Try it -> Keep every line of the data below that has the string "thumbnail" and present those lines.

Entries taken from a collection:
•••••

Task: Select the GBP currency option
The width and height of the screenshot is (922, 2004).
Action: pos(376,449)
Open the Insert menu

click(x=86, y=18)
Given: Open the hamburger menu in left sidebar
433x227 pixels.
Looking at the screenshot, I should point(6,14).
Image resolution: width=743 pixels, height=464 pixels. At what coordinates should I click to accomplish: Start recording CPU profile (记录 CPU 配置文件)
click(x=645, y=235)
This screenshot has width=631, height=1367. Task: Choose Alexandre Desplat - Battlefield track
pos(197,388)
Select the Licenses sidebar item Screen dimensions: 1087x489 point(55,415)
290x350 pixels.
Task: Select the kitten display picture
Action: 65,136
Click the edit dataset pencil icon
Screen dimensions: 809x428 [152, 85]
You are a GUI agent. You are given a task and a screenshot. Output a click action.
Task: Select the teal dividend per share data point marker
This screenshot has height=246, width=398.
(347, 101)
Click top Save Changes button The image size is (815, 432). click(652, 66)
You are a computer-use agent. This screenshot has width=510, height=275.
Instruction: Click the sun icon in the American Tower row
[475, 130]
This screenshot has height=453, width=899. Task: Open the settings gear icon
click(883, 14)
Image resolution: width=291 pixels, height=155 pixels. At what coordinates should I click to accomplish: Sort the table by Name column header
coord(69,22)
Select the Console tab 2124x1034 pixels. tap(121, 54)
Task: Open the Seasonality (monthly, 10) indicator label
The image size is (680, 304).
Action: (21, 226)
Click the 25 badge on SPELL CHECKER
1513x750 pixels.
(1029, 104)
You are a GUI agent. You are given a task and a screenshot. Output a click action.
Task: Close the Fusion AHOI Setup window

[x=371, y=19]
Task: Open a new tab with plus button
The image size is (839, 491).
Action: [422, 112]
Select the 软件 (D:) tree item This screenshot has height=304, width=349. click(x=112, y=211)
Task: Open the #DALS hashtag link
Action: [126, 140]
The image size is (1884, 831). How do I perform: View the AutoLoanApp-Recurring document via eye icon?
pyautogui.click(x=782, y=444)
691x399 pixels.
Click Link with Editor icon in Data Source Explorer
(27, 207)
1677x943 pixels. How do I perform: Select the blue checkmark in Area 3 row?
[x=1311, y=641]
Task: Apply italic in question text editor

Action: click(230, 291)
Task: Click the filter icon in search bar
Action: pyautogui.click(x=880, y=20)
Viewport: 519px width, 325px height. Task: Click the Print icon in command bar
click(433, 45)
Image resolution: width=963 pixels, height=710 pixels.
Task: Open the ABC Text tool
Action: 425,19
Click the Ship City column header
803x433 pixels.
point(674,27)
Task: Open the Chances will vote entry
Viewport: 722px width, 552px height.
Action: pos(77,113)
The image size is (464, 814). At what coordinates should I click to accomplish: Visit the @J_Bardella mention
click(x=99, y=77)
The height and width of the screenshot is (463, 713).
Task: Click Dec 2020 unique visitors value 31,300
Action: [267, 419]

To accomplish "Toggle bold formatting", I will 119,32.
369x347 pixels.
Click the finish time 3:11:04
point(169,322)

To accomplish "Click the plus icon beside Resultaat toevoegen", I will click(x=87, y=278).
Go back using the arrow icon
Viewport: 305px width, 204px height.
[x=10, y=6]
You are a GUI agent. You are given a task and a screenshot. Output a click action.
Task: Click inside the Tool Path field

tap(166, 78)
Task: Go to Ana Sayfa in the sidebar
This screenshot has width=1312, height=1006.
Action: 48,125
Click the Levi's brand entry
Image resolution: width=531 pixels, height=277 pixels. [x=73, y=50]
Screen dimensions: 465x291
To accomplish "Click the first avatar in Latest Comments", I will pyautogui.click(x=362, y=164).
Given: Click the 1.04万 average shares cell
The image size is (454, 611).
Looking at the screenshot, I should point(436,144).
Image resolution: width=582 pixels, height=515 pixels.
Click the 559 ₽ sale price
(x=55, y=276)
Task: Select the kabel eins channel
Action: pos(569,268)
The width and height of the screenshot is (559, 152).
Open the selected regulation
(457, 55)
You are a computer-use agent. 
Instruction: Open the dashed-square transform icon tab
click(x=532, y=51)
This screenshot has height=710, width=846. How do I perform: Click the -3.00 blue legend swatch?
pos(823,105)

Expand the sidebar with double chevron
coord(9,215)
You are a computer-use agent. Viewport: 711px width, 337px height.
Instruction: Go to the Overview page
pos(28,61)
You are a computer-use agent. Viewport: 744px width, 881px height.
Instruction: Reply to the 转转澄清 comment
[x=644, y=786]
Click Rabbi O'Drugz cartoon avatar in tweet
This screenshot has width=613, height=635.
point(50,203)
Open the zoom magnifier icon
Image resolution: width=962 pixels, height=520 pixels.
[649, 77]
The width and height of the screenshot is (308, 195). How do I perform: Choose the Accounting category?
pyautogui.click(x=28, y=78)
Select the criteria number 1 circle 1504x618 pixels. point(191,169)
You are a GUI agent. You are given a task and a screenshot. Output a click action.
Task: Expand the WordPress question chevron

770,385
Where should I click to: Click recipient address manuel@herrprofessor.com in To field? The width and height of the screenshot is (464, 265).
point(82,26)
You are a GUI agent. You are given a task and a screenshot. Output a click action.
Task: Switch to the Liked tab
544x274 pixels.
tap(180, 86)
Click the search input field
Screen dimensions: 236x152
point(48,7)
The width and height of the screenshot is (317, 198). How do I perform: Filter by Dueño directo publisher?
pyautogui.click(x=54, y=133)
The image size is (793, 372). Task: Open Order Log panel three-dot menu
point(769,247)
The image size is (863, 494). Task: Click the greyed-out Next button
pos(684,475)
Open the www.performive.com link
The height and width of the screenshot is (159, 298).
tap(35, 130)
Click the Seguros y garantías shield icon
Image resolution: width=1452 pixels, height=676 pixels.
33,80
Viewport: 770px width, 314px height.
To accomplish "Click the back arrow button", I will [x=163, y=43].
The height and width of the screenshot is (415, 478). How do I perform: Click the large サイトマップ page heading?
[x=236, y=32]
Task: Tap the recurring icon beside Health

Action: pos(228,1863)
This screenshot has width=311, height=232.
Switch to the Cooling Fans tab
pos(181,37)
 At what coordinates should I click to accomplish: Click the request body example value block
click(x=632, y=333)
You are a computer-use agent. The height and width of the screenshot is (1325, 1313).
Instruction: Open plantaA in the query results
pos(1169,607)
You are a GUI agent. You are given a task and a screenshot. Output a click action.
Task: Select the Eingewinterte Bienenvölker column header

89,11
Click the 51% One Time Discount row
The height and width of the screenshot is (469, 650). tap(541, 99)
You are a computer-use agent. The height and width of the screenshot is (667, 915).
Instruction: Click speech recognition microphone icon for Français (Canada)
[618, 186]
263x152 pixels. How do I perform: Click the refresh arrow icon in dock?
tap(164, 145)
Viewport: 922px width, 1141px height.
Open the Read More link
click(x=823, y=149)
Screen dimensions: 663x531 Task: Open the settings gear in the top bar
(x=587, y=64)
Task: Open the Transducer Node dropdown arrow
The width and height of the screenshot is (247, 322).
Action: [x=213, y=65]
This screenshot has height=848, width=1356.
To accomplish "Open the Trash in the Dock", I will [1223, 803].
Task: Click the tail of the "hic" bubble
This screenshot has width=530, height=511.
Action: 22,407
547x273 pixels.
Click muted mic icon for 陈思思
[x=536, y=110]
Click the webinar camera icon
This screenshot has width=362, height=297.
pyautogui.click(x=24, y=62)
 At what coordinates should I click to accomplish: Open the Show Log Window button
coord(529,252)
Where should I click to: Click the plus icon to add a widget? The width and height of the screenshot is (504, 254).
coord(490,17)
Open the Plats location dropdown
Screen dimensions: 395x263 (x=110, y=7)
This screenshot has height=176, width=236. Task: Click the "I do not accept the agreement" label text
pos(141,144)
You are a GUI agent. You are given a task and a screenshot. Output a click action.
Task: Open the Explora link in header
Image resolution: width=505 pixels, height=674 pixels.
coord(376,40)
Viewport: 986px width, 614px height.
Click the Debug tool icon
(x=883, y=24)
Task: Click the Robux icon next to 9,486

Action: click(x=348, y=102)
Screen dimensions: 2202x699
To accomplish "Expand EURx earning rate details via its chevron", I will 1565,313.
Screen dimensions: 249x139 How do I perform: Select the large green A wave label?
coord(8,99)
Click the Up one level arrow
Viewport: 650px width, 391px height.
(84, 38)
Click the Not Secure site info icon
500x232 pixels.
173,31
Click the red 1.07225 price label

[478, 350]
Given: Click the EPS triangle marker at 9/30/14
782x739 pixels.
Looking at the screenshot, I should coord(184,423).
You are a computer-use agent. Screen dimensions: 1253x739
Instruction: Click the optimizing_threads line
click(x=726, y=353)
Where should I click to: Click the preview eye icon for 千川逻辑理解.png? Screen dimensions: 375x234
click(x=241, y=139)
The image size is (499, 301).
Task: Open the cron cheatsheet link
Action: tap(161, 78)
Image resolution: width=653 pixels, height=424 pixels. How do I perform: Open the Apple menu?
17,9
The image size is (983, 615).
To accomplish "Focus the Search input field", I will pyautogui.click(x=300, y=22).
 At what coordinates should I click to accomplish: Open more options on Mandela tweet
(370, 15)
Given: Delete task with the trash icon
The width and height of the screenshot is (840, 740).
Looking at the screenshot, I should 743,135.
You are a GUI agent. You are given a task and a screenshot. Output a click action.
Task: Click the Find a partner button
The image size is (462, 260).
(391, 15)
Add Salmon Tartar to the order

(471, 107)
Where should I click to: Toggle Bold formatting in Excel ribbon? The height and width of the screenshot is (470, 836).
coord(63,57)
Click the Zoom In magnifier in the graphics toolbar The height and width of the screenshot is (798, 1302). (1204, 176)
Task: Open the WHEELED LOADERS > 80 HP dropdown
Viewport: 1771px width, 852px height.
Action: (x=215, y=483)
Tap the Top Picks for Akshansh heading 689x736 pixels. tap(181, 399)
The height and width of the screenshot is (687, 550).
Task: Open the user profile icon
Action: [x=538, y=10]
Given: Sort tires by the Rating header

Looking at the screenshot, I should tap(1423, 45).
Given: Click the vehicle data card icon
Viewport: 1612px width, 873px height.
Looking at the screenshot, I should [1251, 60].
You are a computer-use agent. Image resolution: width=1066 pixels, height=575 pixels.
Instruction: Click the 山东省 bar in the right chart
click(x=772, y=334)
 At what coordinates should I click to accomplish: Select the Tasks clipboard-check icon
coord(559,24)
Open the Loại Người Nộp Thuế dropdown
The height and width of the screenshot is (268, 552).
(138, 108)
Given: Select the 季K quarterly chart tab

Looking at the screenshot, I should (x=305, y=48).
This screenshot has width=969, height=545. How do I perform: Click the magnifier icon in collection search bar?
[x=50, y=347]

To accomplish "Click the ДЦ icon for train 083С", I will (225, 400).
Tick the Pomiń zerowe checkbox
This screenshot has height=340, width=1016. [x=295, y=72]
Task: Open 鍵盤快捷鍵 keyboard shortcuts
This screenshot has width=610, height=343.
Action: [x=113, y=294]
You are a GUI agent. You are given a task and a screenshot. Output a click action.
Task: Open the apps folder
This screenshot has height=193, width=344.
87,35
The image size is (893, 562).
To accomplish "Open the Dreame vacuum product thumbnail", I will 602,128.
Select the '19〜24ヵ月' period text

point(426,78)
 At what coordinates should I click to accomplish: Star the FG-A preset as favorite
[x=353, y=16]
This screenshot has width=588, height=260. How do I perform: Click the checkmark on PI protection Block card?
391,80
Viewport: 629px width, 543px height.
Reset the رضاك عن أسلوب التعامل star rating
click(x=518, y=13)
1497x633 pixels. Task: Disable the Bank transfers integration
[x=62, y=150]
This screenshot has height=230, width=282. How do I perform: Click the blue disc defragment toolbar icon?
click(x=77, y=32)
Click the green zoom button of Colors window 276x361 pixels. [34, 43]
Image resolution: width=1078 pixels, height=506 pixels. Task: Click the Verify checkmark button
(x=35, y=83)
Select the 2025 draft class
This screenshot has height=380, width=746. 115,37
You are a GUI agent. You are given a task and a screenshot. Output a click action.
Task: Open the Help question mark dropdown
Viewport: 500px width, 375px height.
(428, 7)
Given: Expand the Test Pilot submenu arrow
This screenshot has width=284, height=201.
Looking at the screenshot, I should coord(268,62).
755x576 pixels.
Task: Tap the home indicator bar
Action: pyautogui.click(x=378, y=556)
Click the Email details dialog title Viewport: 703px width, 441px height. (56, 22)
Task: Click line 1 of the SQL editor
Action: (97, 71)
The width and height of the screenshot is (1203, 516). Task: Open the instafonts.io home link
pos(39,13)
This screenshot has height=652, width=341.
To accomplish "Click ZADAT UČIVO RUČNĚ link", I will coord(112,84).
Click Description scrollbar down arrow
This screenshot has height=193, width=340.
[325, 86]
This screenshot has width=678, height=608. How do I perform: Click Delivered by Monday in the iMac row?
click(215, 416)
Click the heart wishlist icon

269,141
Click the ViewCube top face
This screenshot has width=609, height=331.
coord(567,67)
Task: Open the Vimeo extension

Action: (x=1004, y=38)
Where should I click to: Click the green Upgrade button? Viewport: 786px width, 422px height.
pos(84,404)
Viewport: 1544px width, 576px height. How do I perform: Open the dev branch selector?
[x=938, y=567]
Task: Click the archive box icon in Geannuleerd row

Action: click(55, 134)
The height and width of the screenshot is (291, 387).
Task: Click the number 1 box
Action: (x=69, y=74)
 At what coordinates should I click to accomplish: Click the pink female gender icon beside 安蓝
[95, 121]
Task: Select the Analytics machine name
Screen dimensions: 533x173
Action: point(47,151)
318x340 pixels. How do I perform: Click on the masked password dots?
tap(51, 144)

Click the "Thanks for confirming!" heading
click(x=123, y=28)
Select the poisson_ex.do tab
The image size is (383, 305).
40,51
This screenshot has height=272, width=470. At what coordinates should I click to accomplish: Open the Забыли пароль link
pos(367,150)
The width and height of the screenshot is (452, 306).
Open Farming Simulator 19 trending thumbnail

•••••

Response ->
To accomplish "Open the Dreame vacuum product thumbnail", I will 602,128.
Open Farming Simulator 19 trending thumbnail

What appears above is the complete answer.